Material for this task START

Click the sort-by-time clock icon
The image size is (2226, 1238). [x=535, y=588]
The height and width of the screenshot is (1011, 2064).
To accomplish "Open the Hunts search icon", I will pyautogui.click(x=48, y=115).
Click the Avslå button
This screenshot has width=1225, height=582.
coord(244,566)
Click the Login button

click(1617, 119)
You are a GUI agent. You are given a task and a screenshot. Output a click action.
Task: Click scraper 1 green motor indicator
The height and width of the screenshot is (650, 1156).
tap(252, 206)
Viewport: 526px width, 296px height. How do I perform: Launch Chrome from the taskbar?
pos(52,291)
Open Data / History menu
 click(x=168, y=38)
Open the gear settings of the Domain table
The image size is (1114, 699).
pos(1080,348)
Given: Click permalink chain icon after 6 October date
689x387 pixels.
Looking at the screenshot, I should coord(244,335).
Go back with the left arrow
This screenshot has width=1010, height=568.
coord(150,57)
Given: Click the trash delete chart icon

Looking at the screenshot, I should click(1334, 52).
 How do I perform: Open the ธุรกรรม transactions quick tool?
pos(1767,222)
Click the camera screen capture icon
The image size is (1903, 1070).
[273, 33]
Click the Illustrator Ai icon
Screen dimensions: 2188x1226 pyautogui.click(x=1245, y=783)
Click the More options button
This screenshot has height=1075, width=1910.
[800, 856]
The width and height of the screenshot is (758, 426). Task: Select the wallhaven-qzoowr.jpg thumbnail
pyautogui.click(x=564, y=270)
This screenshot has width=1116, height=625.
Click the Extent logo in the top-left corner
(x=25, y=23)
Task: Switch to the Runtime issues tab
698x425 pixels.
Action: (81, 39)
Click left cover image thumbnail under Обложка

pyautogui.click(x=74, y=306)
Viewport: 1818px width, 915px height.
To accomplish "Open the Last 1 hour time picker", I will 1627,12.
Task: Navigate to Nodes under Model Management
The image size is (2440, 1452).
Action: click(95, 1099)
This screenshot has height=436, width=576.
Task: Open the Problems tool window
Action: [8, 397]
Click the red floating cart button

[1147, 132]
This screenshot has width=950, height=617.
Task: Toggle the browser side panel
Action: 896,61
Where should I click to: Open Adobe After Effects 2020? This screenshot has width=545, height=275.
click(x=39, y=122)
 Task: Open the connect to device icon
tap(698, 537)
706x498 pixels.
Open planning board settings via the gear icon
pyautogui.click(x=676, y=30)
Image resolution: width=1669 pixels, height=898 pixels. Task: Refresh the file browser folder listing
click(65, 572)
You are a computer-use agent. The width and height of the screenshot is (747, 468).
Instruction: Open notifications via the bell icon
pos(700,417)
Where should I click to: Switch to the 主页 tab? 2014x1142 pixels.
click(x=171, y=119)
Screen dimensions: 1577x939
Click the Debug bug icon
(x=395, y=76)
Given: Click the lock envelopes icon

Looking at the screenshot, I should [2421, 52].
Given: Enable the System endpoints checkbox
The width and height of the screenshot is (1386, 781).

Material for this task END

The answer must consist of every line from the data that holds the string "agent".

▶ **Exercise response**:
You are a GUI agent. You are given a task and a screenshot. Output a click action.
You are a computer-use agent. The width and height of the screenshot is (747, 468).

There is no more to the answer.